• Directive: Reproduce the items below verbatim, from the first line through the line containing "The image size is (537, 496).", and omit the pictures.

►

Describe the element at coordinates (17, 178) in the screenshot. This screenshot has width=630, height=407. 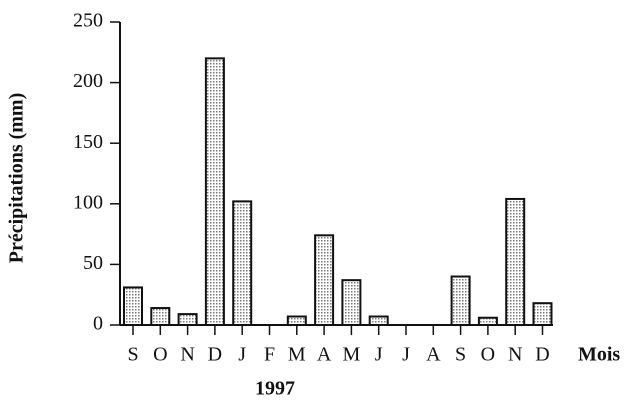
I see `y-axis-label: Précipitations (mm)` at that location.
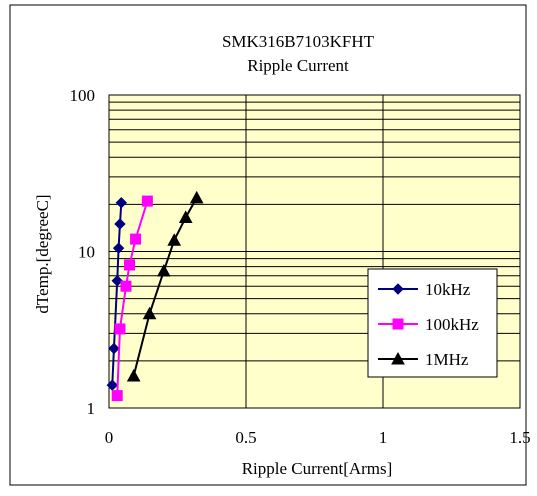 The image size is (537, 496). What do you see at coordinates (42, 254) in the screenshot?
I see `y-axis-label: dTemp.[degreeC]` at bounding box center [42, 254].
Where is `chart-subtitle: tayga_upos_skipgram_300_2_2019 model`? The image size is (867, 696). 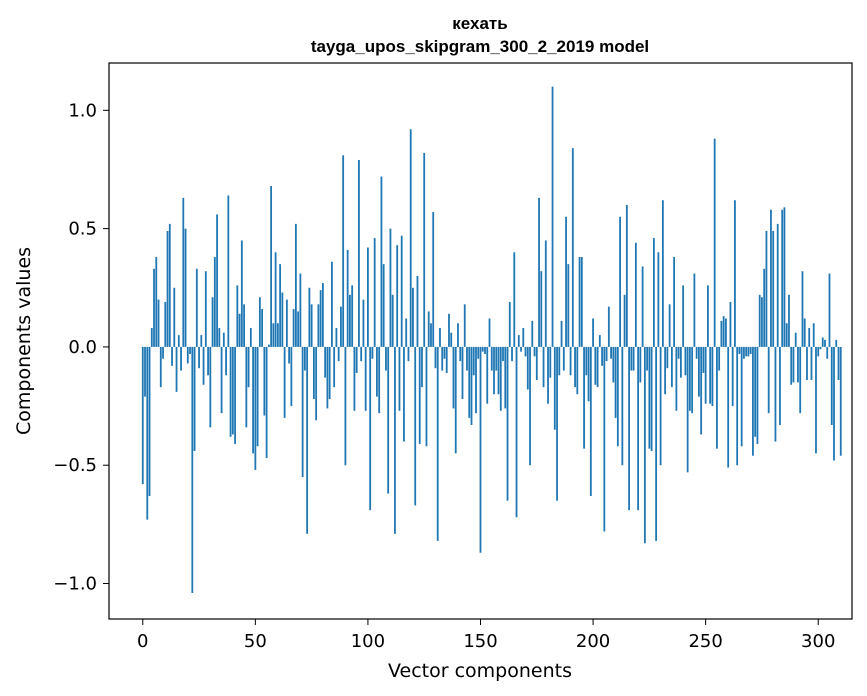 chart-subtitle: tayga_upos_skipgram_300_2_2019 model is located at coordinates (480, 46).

◄

• Response to the task:
Describe the element at coordinates (17, 178) in the screenshot. This screenshot has width=630, height=407. 
I see `y-axis-label: Précipitations (mm)` at that location.
 The image size is (537, 496). What do you see at coordinates (42, 254) in the screenshot?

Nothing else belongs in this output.